Quando o CDS e o PAN decidiram sair do jogo, denunciando-o, os restantes partidos ficaram como a galinha sem pescoço. Cada um começou a correr à toa e as explicações dadas são um bom exemplo da criança que é apanhada e começa a culpar a do lado ou não assume o que fez. No fundo, os partidos queriam resolver dois problemas complicados para si e serviram-se do Tribunal Constitucional para alcançarem os seus fins. Até agora, sempre que as contas das campanhas eleitorais eram chumbadas pela entidade fiscalizadora, os partidos não tinham como recorrer dessa decisão. Com o aviso do presidente do Tribunal Constitucional, os emblemas partidários reuniram-se e trataram de conseguir alterar essa situação, ficando com a hipótese de apelar ao tal tribunal. Até aqui, tudo certo. Ninguém pode recriminar os emblemas partidários de poderem apelar à Justiça.
O problema surgiu depois, já que, à boleia dessa medida, os partidos aproveitaram para resolver o problema do financiamento e juntaram a questão do IVA. Assim sendo, e às escondidas, combinaram tudo entre eles e o projeto-lei permitirá, ou permitiria, que nas festas que organizam, por exemplo, possam recolher fundos monetários sem limite e deixem de ter de pagar IVA sobre todos os produtos que adquiram, mesmo aqueles que nada têm a ver com o material de campanha ou político.
Com o conhecimento público do chumbo do CDS e do PAN, logo o BEse manifestou contra o fim do pagamento do IVA e o PCP se manifestou contra o limite dos donativos privados, alegando que o financiamento estatal deve diminuir.

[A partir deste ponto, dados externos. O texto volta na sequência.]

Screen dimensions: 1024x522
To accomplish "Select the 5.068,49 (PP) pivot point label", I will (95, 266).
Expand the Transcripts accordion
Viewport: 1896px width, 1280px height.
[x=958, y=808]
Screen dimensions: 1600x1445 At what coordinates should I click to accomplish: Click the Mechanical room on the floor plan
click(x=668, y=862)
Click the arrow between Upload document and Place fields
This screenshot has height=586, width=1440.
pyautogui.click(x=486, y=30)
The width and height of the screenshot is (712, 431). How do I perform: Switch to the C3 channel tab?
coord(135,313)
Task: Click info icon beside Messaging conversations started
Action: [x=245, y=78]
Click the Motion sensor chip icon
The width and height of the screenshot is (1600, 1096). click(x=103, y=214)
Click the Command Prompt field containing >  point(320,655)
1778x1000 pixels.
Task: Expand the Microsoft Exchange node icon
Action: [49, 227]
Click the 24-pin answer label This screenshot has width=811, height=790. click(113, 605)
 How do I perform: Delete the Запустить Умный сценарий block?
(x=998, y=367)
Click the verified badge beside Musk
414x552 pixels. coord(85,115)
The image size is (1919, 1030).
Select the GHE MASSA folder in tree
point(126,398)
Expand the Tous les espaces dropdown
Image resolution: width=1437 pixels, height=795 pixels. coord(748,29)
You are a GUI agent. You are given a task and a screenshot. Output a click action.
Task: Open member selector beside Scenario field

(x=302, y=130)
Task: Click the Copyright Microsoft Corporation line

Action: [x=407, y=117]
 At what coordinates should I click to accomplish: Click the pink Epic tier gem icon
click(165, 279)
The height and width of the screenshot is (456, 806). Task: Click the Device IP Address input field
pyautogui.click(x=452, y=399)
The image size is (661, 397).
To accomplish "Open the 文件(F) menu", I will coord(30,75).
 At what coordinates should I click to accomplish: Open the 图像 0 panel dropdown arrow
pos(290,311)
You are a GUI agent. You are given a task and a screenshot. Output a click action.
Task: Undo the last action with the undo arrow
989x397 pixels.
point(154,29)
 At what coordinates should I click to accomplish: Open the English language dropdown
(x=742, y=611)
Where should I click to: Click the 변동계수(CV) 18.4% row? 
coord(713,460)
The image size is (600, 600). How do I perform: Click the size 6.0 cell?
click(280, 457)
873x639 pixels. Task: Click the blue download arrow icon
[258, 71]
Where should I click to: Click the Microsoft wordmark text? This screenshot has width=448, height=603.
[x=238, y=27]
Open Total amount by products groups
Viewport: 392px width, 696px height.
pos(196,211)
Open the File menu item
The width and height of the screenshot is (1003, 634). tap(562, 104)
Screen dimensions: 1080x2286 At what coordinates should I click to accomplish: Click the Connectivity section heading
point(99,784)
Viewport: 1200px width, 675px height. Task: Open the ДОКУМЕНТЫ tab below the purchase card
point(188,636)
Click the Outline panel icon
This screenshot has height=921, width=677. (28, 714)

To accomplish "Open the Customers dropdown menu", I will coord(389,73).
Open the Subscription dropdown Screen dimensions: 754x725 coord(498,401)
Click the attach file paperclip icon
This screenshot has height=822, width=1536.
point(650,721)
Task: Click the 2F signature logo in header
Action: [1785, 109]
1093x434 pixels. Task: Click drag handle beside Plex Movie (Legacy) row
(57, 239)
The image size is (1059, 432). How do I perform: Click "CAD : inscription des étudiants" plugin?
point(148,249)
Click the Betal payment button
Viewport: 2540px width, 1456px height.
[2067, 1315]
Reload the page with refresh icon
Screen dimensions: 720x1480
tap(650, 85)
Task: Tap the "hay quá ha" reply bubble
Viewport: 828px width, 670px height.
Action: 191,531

Por outro lado, os dois candidatos à liderança do PSD já fizeram saber que são contra as medidas aprovadas e que votarão contra quando chegarem ao poder.
Perante isto, o Presidente da República, antes de ser internado para uma operação a uma hérnia umbilical, aconselhou António Costa e os deputados: «Têm o primeiro-ministro e um quinto dos deputados em funções o direito de requerer à fiscalização preventiva da constitucionalidade do decreto». Que é como quem diz: ou voltam atrás com a medida ou sou obrigado a vetá-la. Marcelo falou que só ao fim de oito dias é que pode pronunciar-se, mas constitucionalistas como Jorge Miranda afirmaram que o Presidente pode e deve pronunciar-se já. Bacelar Gouveia, igualmente constitucionalista, também disse ao jornal i que esta medida terá efeitos retroativos e o PS, por exemplo, poderá resolver os problemas que tem com o Fisco desde as últimas eleições.
O mais espetacular disto tudo é que muitos deputados de diferentes partidos dizem agora que não sabiam o que votaram. A política não pode descer a este nível e, se os partidos acham que podem receber o dinheiro que quiserem de particulares e que devem reaver o IVA do papel higiénico, que o digam com todas as letras e que não se escondam. A bem da democracia.